(本文):
+ + + +

サンフランシスコ平和条約とともに1951年に締結された旧安保条約には、相互防衛の規定がなく、日本は米国に基地を貸すが、米国の日本防衛は米国の義務ではありませんでした。日本国内では、それは不公平だとの批判が高まり、1960年に条約が改定された際には、相互防衛の規定が設けられ、米国の日本防衛義務が明示されました(現行の安保条約第5条)。


それは良かったのですが、相互防衛の範囲は米国が提案した「太平洋」ではなく、日本政府が受け入れ可能と判断した「日本の施政の下にある領域」になり、米国の日本防衛義務に対する日本の米国防衛義務は、日本に駐留する米軍の防衛に限られることになりました。そうなると安保条約は今度は、日本が米国領土の防衛義務を負わない分、米国にとって不公平な条約に見えるようになるのです。

もちろん日本は、条約改定後も米国に基地を貸す義務を負い、実質的にはそれで、日米双方の義務のバランスがはかられたのはよく知られている通りです。しかし、こういう非対称なかたちの義務のバランスは双方に不満を生じさせやすいです。

有事になれば、自国の若者に血のリスクを負わせてでも相手国を守ることを約束する側は、同じことをしてくれない相手を尊敬せず、その一方、有事も平時も基地を貸し続ける側は、相手が基地の価値、そしてそのコストと危険を十分理解していないのではないかと疑う、そういうことになりやすいからです。

+ + + +

(課題 A):
日米安保条約に関する本文全体を、一字も変えずにそのまま書き出しなさい。

(提供記録):
+ + + +

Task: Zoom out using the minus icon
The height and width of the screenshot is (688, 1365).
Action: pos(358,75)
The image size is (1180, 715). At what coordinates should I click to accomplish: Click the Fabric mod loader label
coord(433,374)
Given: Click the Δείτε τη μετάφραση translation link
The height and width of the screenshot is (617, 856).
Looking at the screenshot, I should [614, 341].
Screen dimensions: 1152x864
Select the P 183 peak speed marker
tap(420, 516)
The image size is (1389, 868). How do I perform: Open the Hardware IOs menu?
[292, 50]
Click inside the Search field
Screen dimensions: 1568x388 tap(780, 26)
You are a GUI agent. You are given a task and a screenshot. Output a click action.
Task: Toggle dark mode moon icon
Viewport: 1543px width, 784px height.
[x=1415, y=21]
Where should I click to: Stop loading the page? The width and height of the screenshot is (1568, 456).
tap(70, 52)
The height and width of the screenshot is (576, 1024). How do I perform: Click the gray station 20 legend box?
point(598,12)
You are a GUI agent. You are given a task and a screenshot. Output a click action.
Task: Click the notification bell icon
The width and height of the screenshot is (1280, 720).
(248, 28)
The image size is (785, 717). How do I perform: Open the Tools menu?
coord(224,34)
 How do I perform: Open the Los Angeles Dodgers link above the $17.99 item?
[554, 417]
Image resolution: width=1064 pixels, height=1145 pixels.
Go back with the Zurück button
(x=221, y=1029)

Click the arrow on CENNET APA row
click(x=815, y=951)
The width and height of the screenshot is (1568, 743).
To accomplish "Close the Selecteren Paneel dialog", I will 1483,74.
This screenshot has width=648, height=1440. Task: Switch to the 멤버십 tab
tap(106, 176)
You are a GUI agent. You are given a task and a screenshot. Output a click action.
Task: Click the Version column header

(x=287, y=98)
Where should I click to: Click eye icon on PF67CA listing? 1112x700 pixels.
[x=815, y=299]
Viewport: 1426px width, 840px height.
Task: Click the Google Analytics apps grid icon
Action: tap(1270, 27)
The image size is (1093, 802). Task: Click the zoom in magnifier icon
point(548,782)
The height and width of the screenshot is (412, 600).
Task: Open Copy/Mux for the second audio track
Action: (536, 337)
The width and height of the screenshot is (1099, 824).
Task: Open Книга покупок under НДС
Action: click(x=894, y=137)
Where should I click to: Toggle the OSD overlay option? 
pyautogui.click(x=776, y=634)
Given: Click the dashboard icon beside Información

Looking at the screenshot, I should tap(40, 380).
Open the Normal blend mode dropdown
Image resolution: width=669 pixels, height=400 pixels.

+ + + +

(課題 B):
記録のうち、「The image size is (1180, 715).」を含む行から「Action: click(x=894, y=137)」を含む行までを、両端の行も含めて一字も変えずに出力しなさい。それ以外の行は出力しないこと。

(正答 A):
サンフランシスコ平和条約とともに1951年に締結された旧安保条約には、相互防衛の規定がなく、日本は米国に基地を貸すが、米国の日本防衛は米国の義務ではありませんでした。日本国内では、それは不公平だとの批判が高まり、1960年に条約が改定された際には、相互防衛の規定が設けられ、米国の日本防衛義務が明示されました(現行の安保条約第5条)。


それは良かったのですが、相互防衛の範囲は米国が提案した「太平洋」ではなく、日本政府が受け入れ可能と判断した「日本の施政の下にある領域」になり、米国の日本防衛義務に対する日本の米国防衛義務は、日本に駐留する米軍の防衛に限られることになりました。そうなると安保条約は今度は、日本が米国領土の防衛義務を負わない分、米国にとって不公平な条約に見えるようになるのです。

もちろん日本は、条約改定後も米国に基地を貸す義務を負い、実質的にはそれで、日米双方の義務のバランスがはかられたのはよく知られている通りです。しかし、こういう非対称なかたちの義務のバランスは双方に不満を生じさせやすいです。

有事になれば、自国の若者に血のリスクを負わせてでも相手国を守ることを約束する側は、同じことをしてくれない相手を尊敬せず、その一方、有事も平時も基地を貸し続ける側は、相手が基地の価値、そしてそのコストと危険を十分理解していないのではないかと疑う、そういうことになりやすいからです。

(正答 B):
The image size is (1180, 715). At what coordinates should I click to accomplish: Click the Fabric mod loader label
coord(433,374)
Given: Click the Δείτε τη μετάφραση translation link
The height and width of the screenshot is (617, 856).
Looking at the screenshot, I should [614, 341].
Screen dimensions: 1152x864
Select the P 183 peak speed marker
tap(420, 516)
The image size is (1389, 868). How do I perform: Open the Hardware IOs menu?
[292, 50]
Click inside the Search field
Screen dimensions: 1568x388 tap(780, 26)
You are a GUI agent. You are given a task and a screenshot. Output a click action.
Task: Toggle dark mode moon icon
Viewport: 1543px width, 784px height.
[x=1415, y=21]
Where should I click to: Stop loading the page? The width and height of the screenshot is (1568, 456).
tap(70, 52)
The height and width of the screenshot is (576, 1024). How do I perform: Click the gray station 20 legend box?
point(598,12)
You are a GUI agent. You are given a task and a screenshot. Output a click action.
Task: Click the notification bell icon
The width and height of the screenshot is (1280, 720).
(248, 28)
The image size is (785, 717). How do I perform: Open the Tools menu?
coord(224,34)
 How do I perform: Open the Los Angeles Dodgers link above the $17.99 item?
[554, 417]
Image resolution: width=1064 pixels, height=1145 pixels.
Go back with the Zurück button
(x=221, y=1029)

Click the arrow on CENNET APA row
click(x=815, y=951)
The width and height of the screenshot is (1568, 743).
To accomplish "Close the Selecteren Paneel dialog", I will 1483,74.
This screenshot has width=648, height=1440. Task: Switch to the 멤버십 tab
tap(106, 176)
You are a GUI agent. You are given a task and a screenshot. Output a click action.
Task: Click the Version column header

(x=287, y=98)
Where should I click to: Click eye icon on PF67CA listing? 1112x700 pixels.
[x=815, y=299]
Viewport: 1426px width, 840px height.
Task: Click the Google Analytics apps grid icon
Action: tap(1270, 27)
The image size is (1093, 802). Task: Click the zoom in magnifier icon
point(548,782)
The height and width of the screenshot is (412, 600).
Task: Open Copy/Mux for the second audio track
Action: (536, 337)
The width and height of the screenshot is (1099, 824).
Task: Open Книга покупок under НДС
Action: click(x=894, y=137)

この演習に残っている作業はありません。